2014年六月底,遭受‘情感打擊’、和父親大吵一架,臨近過年也執意要離開老家回廣東的李輝翔,回廣東幾個月後把之前在老家掙到的錢已經花得差不多了。


    於是就在網上找了份工作,麵試之後,入職了一家中介公司。


    入職的第二個月中旬,在門店經理的協同下,他成功賣出去了一套二手房。


    中介公司,對自己公司內部,一線銷售的員工是有量化要求的。


    所謂量化,就是:每天要新錄入公司係統新客戶、新房源、與客戶業主溝通的電話量、帶看量、勘察量......


    職場,李輝翔並不陌生。


    之前他所在的中間集團,也是職場。


    隻不過,剛剛轉行,做房產中介的李輝翔,有些後知後覺,確切的說,是傻裏傻氣。


    他以為,所有的職場,都是一模一樣的。


    他賣出去的第一套房子,買房那個客戶,原本就是他自己的客戶。然而,因為他是剛入職的新人,所以,門店經理就安排了一個老員工帶他。

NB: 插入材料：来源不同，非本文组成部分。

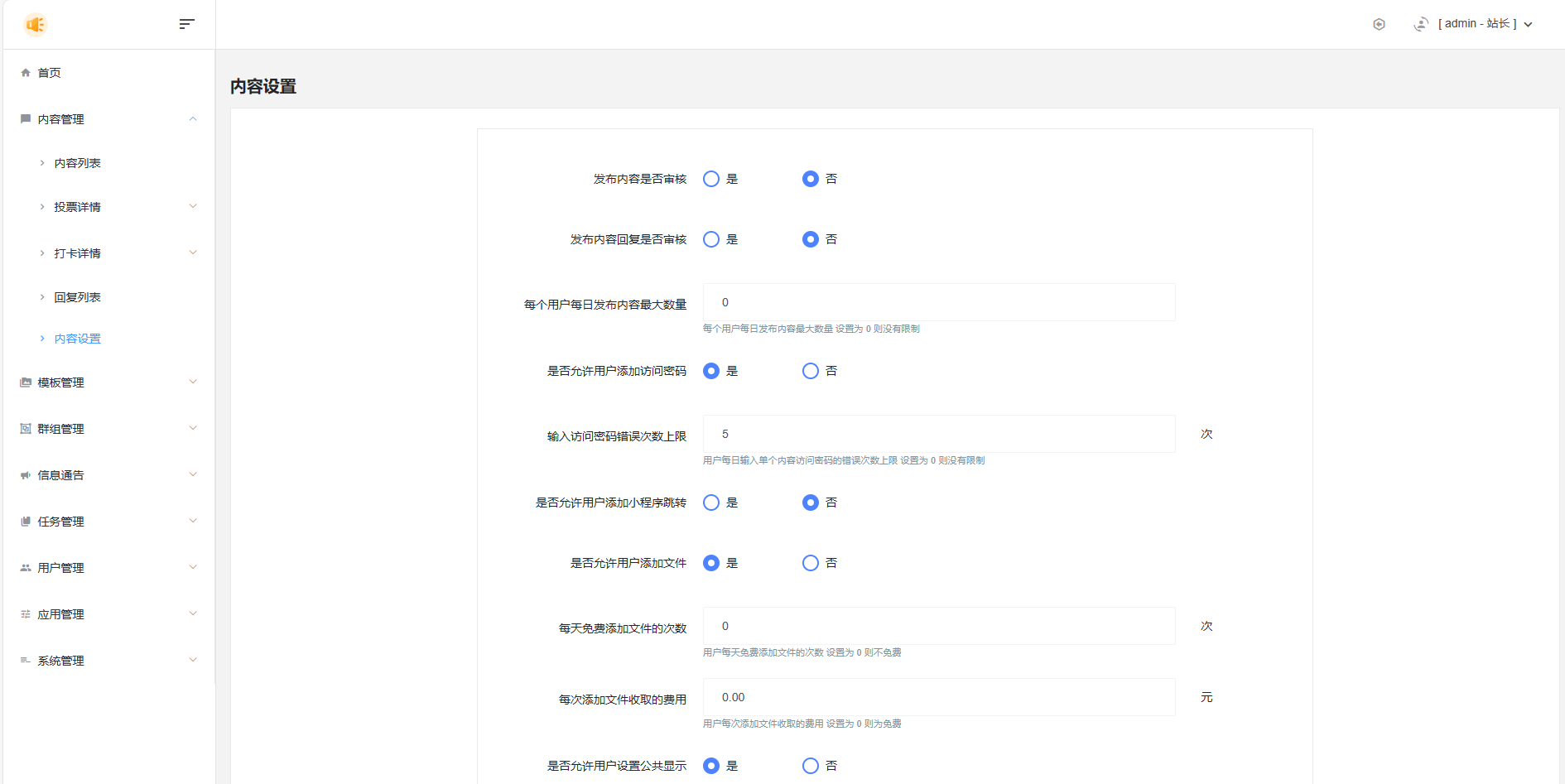Click the 信息通告 megaphone icon
The image size is (1565, 784).
point(26,475)
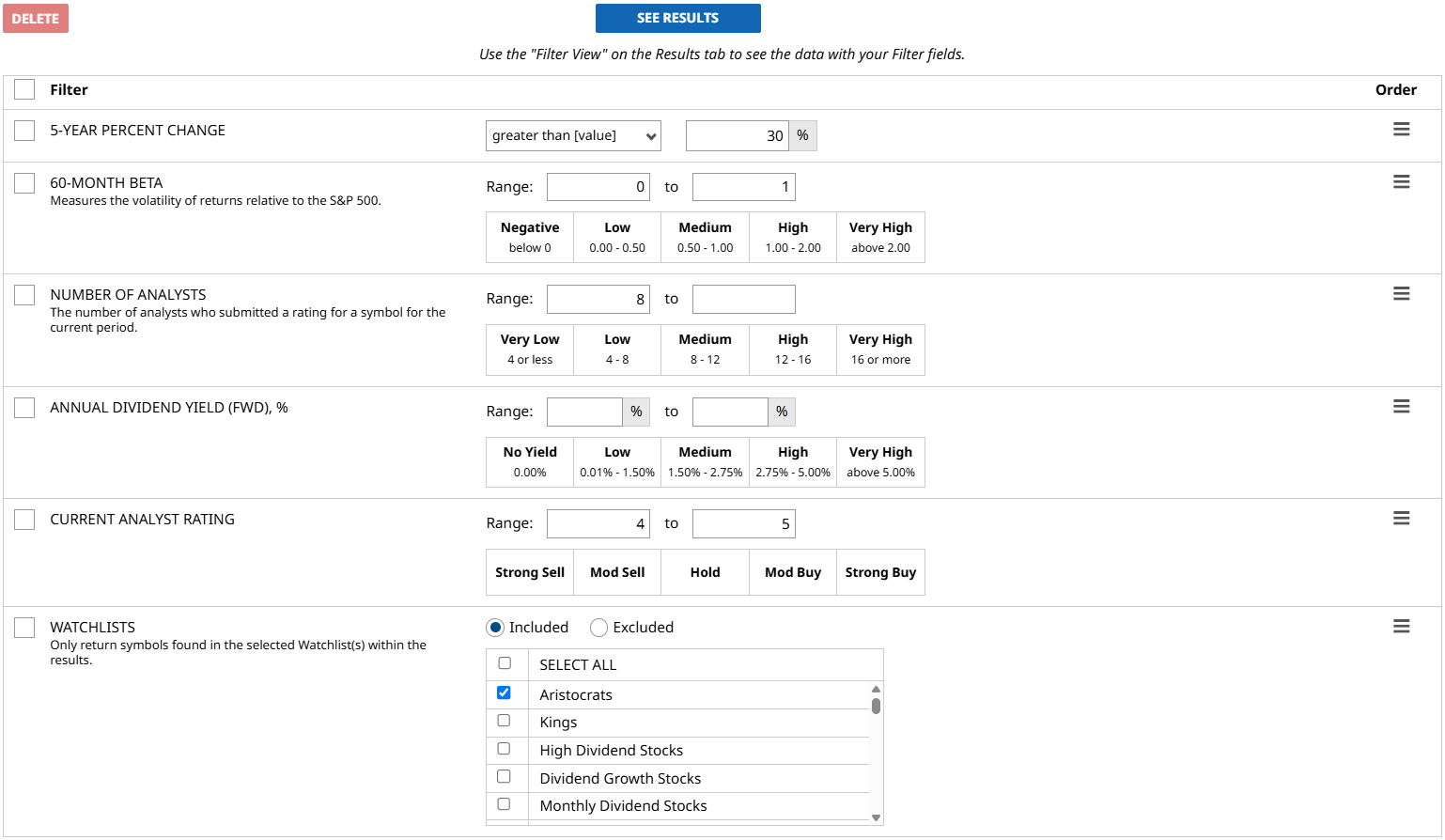Click the reorder handle for Annual Dividend Yield
The width and height of the screenshot is (1445, 840).
pyautogui.click(x=1401, y=407)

    美其名曰:是為了讓新人更容易在這個行業活下去。


    隻是,他沒有想到,門店經理安排帶他的那個‘老人’,會做出那種事。


    為了不因為公司量化規定,而讓人察覺到他假公濟私。於是,‘老人’便給了李輝翔一個打過去就是空號的客戶電話。


    原本,對此李輝翔是完全沒有察覺到的。


    而且,那個‘老人’也隱藏得很好,隻要是那個客戶要看房,都會叫上李輝翔一起去帶看。


    隻是,每次帶看之後,他都會和李輝翔說:“你現在剛接觸,還不算入行,距離單獨和業主或是客戶溝通,還差得遠。”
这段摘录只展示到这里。